Due: Friday, February 10, 2023
Reading: Refer to the full definition of the VariableStars database to see examples of several CREATE TABLE commands being used. The PostgreSQL documentation on CREATE TABLE is very complete, although a bit daunting. Similarly, the PostgreSQL documentation on supported data types is very complete.
In the text, section 7.2 on page 149 talks about the SQL Data Definition language (of which CREATE TABLE is one aspect. The text discusses CREATE TABLE in more detail in section 7.2.2 on page 151. Section 7.2.3 on referential integrity is also good to look at. That discusses the foreign key constraints I talked about in class.
In this lab assignment you will do a "version 1.0" design of a database for peakbaggers. A peak bagger is a hiker or climber who sets out to ascend all the mountains on some checklist of mountains. There are proponents and opponents to this activity; discussing the pros and cons of peak bagging is outside the scope of this assignment. Ultimately the database you set up here could potentially be used by a peak bagger website, similar to the one linked above, that allows hikers to find mountains to climb and record information about their ascents.

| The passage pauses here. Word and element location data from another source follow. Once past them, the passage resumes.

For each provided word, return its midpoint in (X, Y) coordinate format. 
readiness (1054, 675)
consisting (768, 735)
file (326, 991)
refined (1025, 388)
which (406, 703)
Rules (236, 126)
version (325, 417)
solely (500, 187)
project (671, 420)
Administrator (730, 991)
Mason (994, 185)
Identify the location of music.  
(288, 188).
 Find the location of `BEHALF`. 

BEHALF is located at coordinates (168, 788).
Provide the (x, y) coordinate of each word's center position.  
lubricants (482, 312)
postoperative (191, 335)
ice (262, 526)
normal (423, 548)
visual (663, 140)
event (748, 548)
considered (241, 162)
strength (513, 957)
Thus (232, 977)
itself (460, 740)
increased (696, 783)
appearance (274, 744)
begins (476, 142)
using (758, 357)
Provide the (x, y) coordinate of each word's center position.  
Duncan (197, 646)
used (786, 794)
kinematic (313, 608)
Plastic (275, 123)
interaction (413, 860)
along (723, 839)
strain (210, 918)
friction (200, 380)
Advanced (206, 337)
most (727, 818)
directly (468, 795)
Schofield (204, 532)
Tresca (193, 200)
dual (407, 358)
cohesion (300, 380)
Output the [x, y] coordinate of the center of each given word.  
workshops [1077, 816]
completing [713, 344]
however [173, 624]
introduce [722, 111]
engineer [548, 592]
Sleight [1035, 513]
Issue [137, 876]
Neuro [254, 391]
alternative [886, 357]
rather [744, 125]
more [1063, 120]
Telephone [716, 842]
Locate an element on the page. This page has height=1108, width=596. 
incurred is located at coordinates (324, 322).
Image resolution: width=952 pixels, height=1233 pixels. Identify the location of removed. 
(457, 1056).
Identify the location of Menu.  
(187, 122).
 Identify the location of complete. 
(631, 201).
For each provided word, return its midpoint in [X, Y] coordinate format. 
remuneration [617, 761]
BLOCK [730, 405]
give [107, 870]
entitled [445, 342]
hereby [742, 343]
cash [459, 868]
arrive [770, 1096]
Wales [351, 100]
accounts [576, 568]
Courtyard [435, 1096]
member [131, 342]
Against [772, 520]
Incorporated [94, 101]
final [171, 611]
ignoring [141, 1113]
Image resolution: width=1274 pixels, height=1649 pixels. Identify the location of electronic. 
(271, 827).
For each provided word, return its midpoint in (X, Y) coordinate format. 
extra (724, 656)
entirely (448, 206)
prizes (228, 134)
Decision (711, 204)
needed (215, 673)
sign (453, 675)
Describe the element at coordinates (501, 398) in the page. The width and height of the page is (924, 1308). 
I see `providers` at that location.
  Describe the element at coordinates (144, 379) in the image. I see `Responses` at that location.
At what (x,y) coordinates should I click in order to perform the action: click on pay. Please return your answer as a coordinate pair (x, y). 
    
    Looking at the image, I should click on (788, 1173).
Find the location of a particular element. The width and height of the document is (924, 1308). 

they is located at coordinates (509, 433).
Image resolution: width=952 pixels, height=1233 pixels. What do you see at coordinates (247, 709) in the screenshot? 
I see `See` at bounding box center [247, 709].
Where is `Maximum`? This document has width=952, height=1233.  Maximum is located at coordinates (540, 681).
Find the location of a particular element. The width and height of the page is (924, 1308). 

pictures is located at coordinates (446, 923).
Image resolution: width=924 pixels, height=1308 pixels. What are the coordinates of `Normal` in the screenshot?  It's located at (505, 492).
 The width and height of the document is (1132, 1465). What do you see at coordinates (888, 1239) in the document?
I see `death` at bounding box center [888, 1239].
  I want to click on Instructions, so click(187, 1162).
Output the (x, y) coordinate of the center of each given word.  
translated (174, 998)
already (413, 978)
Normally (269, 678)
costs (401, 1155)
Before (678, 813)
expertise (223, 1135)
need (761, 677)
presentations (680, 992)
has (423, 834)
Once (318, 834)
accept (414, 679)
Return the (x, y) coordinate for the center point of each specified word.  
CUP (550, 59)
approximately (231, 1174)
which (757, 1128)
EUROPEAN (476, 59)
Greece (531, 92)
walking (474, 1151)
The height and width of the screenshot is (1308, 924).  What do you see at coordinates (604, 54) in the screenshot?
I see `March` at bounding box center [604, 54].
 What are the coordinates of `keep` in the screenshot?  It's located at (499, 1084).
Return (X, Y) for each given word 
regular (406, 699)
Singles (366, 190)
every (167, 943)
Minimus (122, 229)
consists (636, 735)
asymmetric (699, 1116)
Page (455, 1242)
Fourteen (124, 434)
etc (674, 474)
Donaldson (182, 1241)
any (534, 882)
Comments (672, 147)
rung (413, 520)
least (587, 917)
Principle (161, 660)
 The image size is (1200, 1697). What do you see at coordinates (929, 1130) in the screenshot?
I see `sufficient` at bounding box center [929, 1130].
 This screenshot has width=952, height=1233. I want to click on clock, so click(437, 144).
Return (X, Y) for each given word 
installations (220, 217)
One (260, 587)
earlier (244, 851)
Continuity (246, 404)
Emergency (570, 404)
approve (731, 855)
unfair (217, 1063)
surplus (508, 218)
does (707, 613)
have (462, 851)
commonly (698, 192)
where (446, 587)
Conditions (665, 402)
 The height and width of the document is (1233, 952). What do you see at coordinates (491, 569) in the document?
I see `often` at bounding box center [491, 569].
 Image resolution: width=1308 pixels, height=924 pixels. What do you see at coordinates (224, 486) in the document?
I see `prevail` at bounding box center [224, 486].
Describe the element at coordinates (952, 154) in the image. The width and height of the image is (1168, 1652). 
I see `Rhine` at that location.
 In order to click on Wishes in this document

Before you start, create a new database in your server instance by using the createdb command as you did in Lab #1. Use the name xyzPeakBaggers, replacing xyz with your initials as before.
At this point you have two ways of working. You can choose to either...
Log into Lemuria (creating two sessions may be convenient) and create a text file to hold the SQL needed to create your database. You can use a text editor such as nano (or others) on Lemuria. Then in psql use the \i command to execute the SQL script you created. Be sure you are in your cis-3010 folder when you do this (for backup purposes).
Use DBeaver to create a new PeakBaggers project. Add a connection to that project that connects to your PeakBaggers database, and then open a new SQL script in that project. Use this script to create the database with appropriate commands.
This lab is intentionally open-ended in certain respects. However, you will want to be sure your database can accept the mountain data that I provide. There are also various requirements as described below.
For our purposes we will only consider mountains in the United States. The significance of this decision is twofold. First, it will be meaningful to talk about which state each mountain is in and to use a two letter abbreviation for the states. Second, we will record the mountain elevations in feet (rather than meters, as would be appropriate for a more international system). We also won't worry about "international" character sets being used for the names of mountains.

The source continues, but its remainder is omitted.